Les Tunisiens, et surtout les Tunisiennes, ne décolèrent pas. Violée par deux policiers dans une banlieue de Tunis, une jeune femme risque maintenant la prison. Son crime? S'être retrouvée dans une «position immorale» avec un ami.

L'affaire a secoué les organisations féministes du pays. Une campagne a été lancée sur les médias sociaux. Les manifestants ont été invités à brandir des pancartes avec le slogan «Nous nous aimons! Violez-nous» devant le tribunal de Tunis le 2 octobre prochain. La jeune femme et son ami, lui aussi accusé d'atteinte à la pudeur, seront entendus par le juge d'instruction ce jour-là. Après l'audience, celui-ci décidera si l'accusation est fondée et s'il y a lieu d'aller de l'avant avec un procès.

L'affaire a commencé il y a quelques semaines. Le matin du 4 septembre, vers 1h, les deux jeunes Tunisiens étaient seuls dans une voiture.

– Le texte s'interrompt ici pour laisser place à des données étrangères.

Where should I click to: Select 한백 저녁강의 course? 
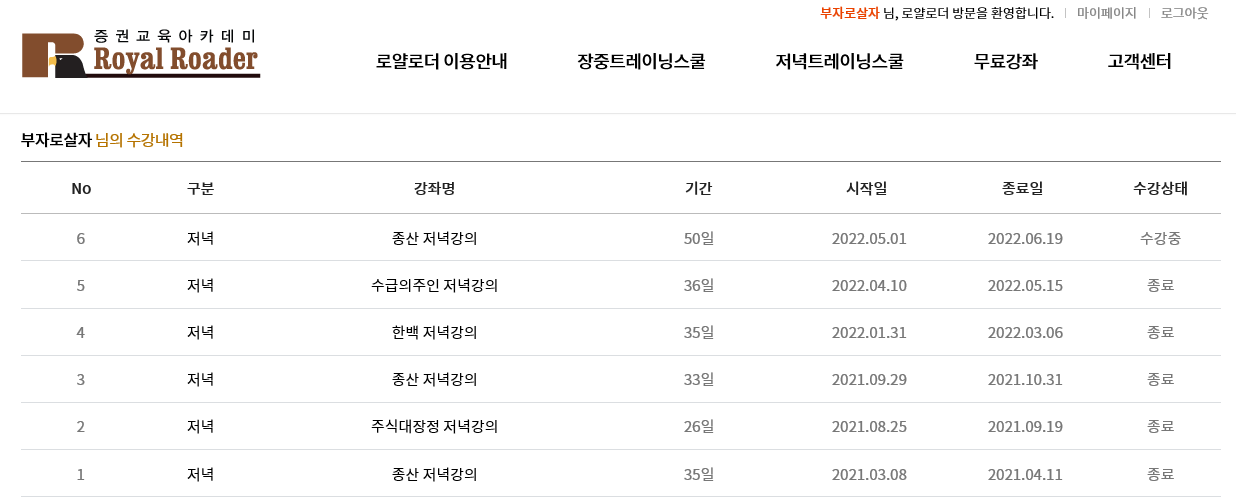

Ils ont été interpellés par trois policiers.

Selon l'une des avocates du couple, Me Emna Zahrouni, un des policiers aurait alors tenté de faire chanter l'homme en le menaçant de porter des accusations d'atteinte à la pudeur s'il ne payait pas. Pendant que les deux hommes se trouvaient au guichet automatique, les deux autres policiers ont violé la femme.

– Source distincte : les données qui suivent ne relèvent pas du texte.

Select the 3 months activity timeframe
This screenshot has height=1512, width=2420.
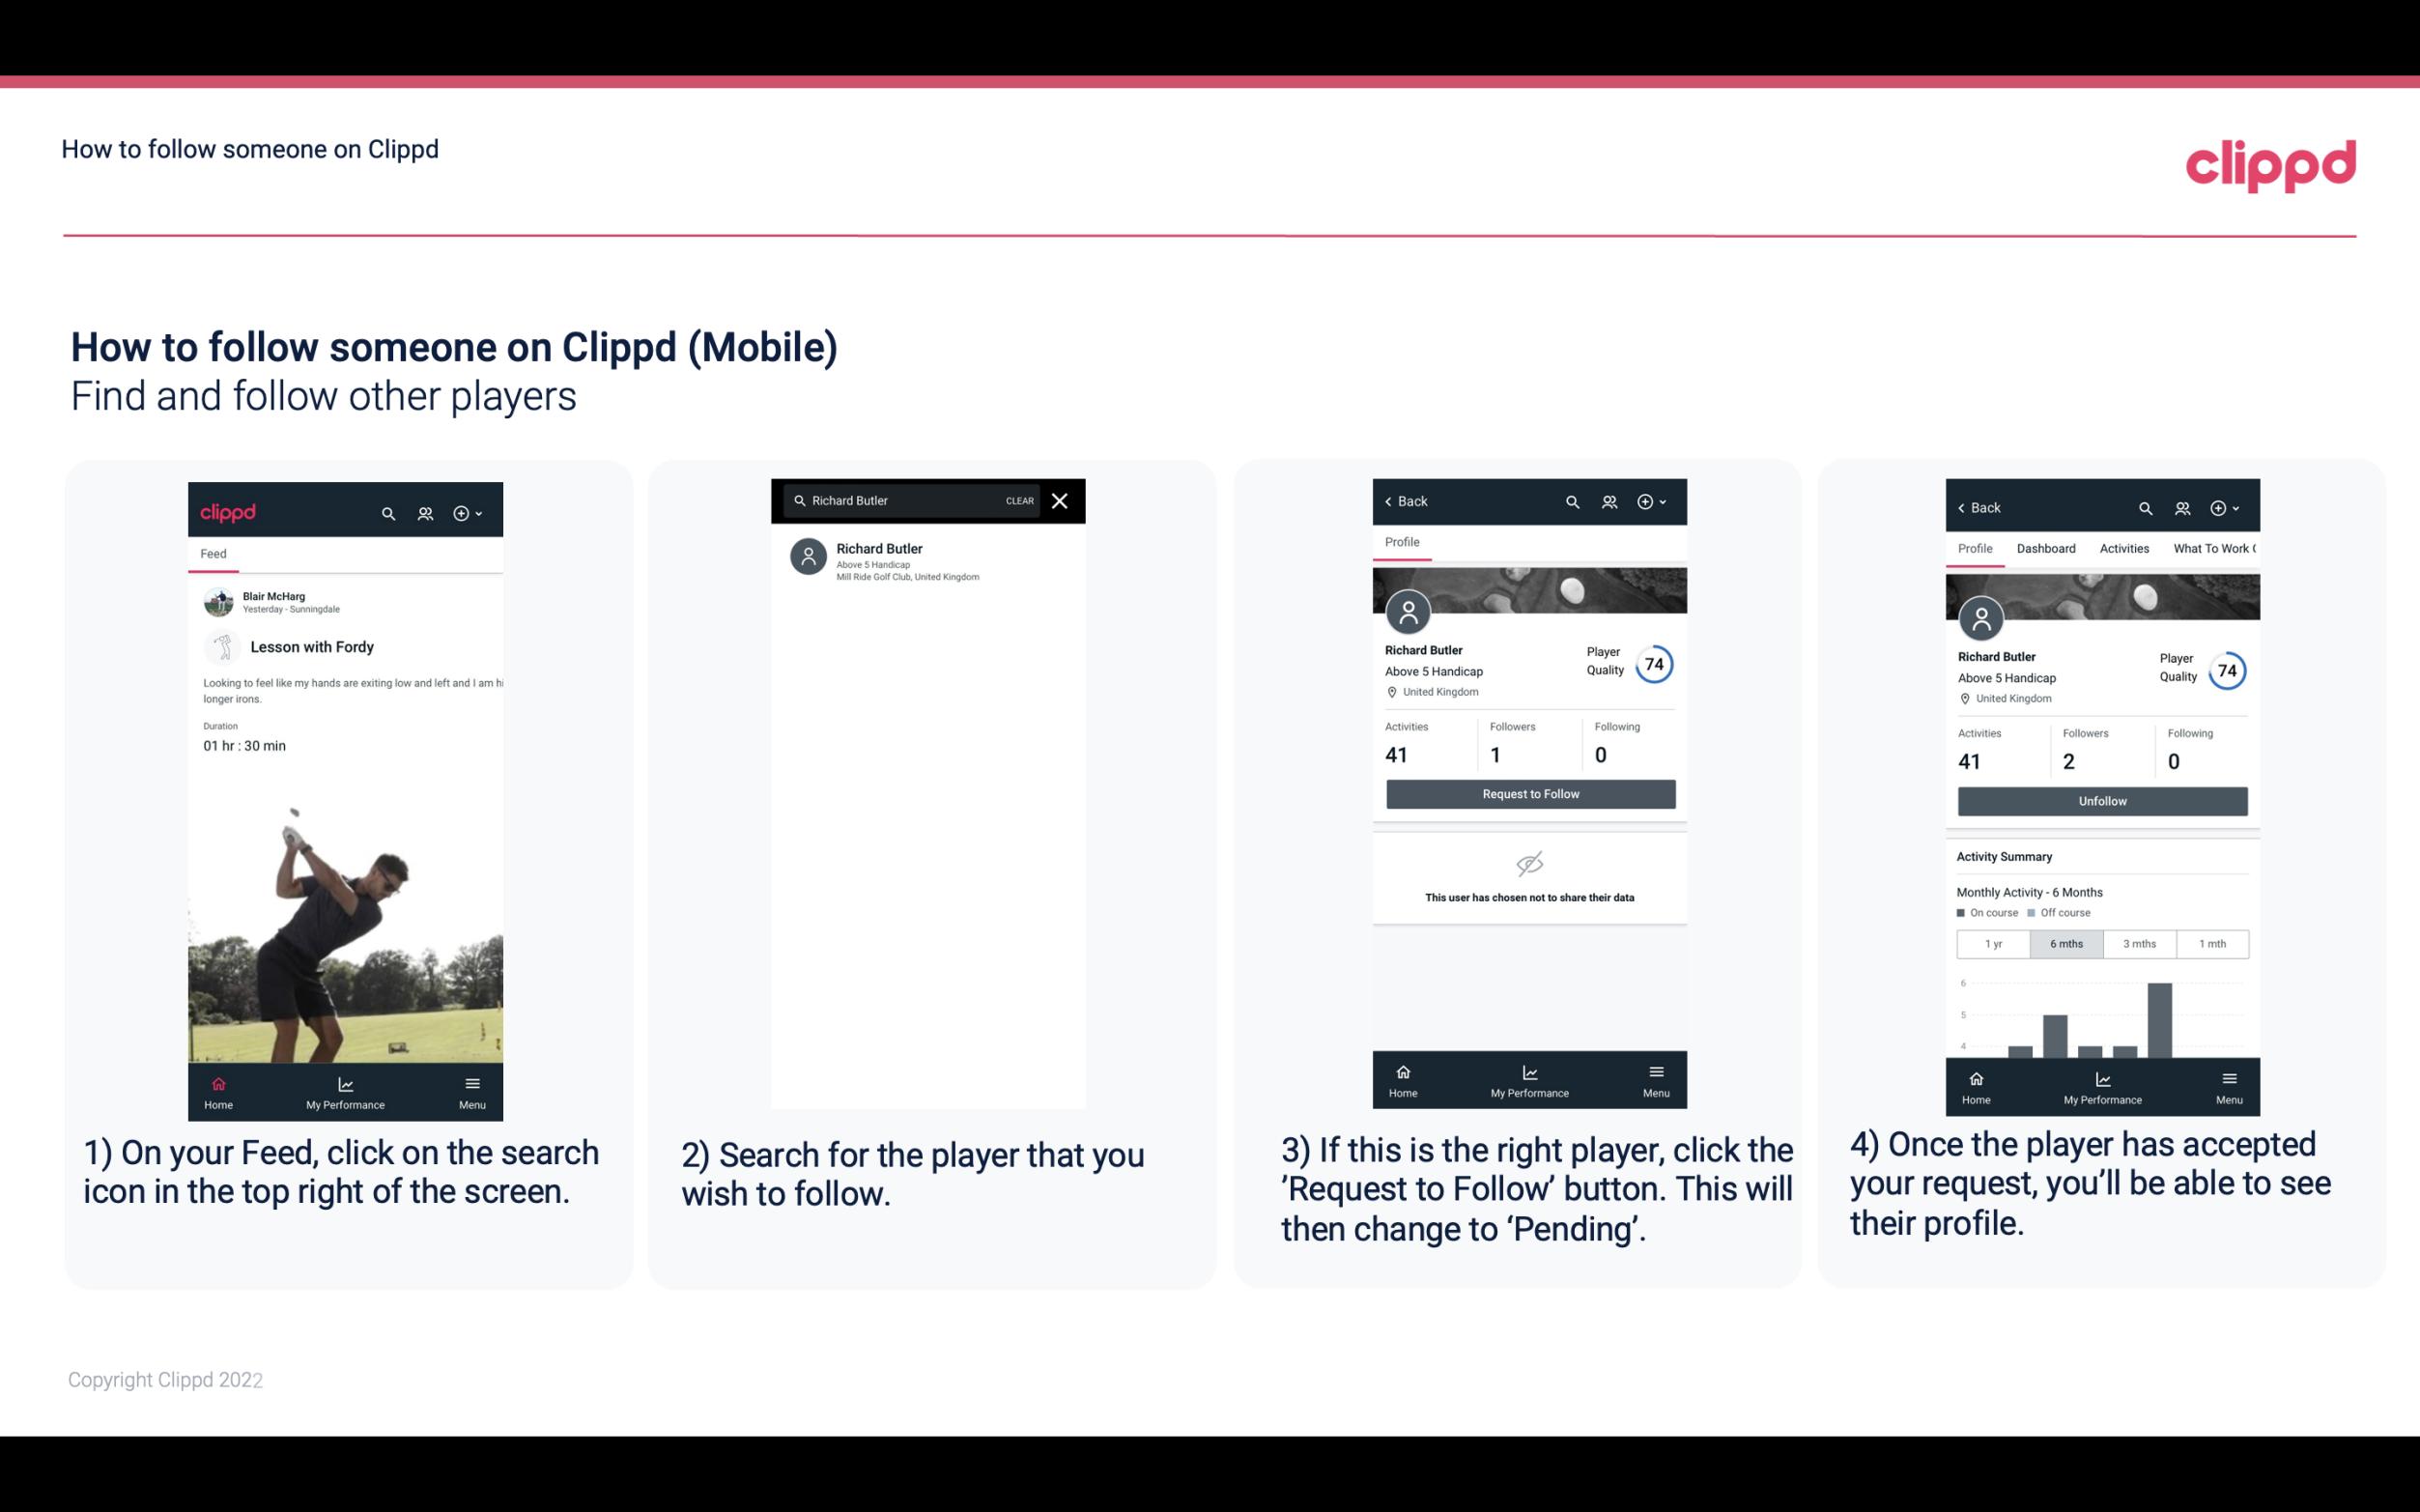click(2138, 942)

Les trois policiers ont été incarcérés, même s'ils n'ont pas encore été formellement condamnés.

Pour Me Emna Zahrouni, la convocation devant le juge, tombée hier, est une manoeuvre d'intimidation. «À l'Association des femmes démocrates, nous voyons beaucoup de femmes victimes de viol de policiers, a-t-elle dit dans une entrevue téléphonique. Ce sont souvent des femmes de la rue et elles ont trop peur des conséquences pour porter plainte. Cette femme est très courageuse.»

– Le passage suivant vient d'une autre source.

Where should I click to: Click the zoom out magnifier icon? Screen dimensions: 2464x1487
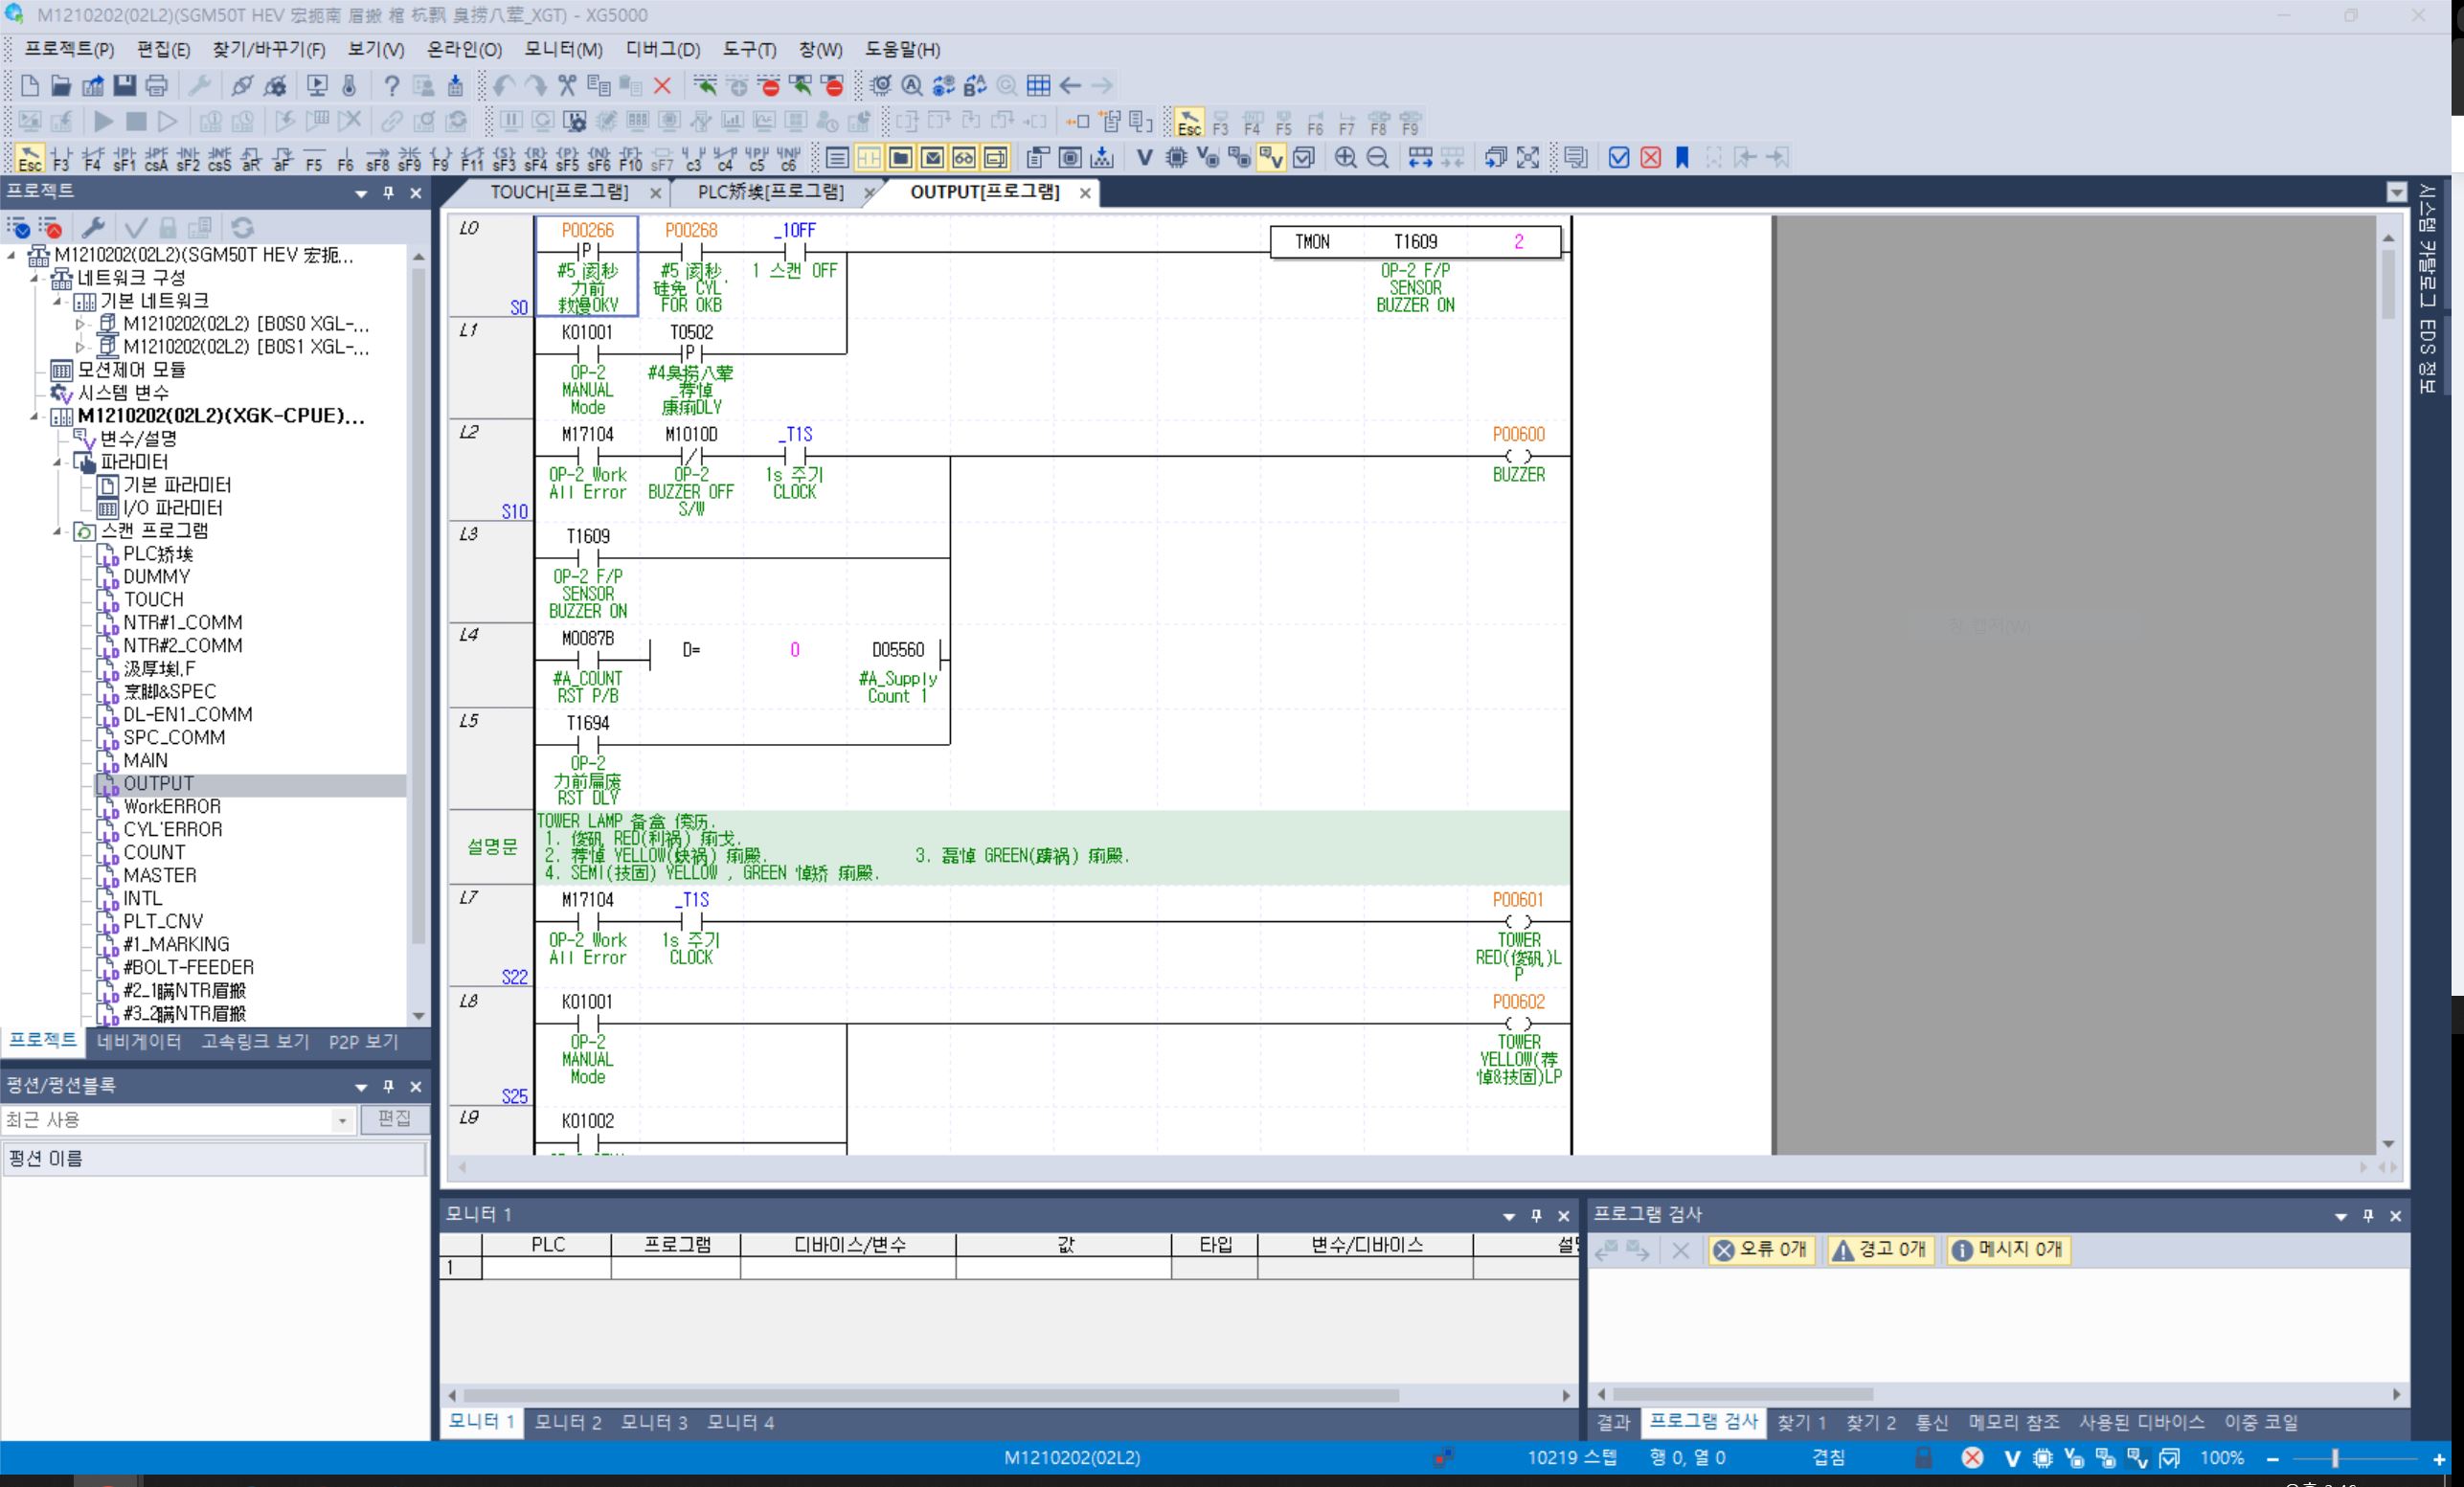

Les deux jeunes risquent jusqu'à six mois de prison s'ils sont reconnus coupables. L'avocate s'est cependant montrée optimiste que les accusations tombent.

La répression des islamistes

Même si la loi existe depuis de nombreuses années, les accusations d'atteinte à la pudeur sont extrêmement rares. Les organisations féministes y voient une nouvelle preuve de la répression des femmes depuis l'arrivée au pouvoir des islamistes d'Ennahda. Un représentant du ministère de la Justice, sous le couvert de l'anonymat, a défendu la décision dans un entretien avec l'AFP en disant que «les deux agents ont commis un crime, mais ça n'empêche pas qu'elle était dans une position illégale».

Les ONG dénoncent également ce qu'elles décrivent comme un harcèlement de la police envers les femmes, dans un pays qui se targuait il n'y a pas si longtemps d'être le précurseur du droit des femmes dans le monde arabo-musulman.

«On commence à sentir l'arrivée au pouvoir des islamistes. Cette histoire est absurde», a réagi Noomane Raboudi, politologue et islamologue d'origine tunisienne. Le professeur d'études politiques à l'Université d'Ottawa est persuadé que le parti Ennahda va continuer à tester les limites des droits des femmes, soutenu par une frange de la société en quête identitaire. «La laïcité a été imposée un peu par la force, note-t-il. Le modèle occidental, colonial, a été combattu pour des raisons politiques, mais pas culturelles.» Depuis les soulèvements, il y a une volonté de se redéfinir selon un autre cadre, dit-il.

Lundi dernier, un projet de texte proposé par les islamistes a été abandonné. Il proposait d'inscrire «complémentarité» des sexes dans la Constitution plutôt qu'égalité.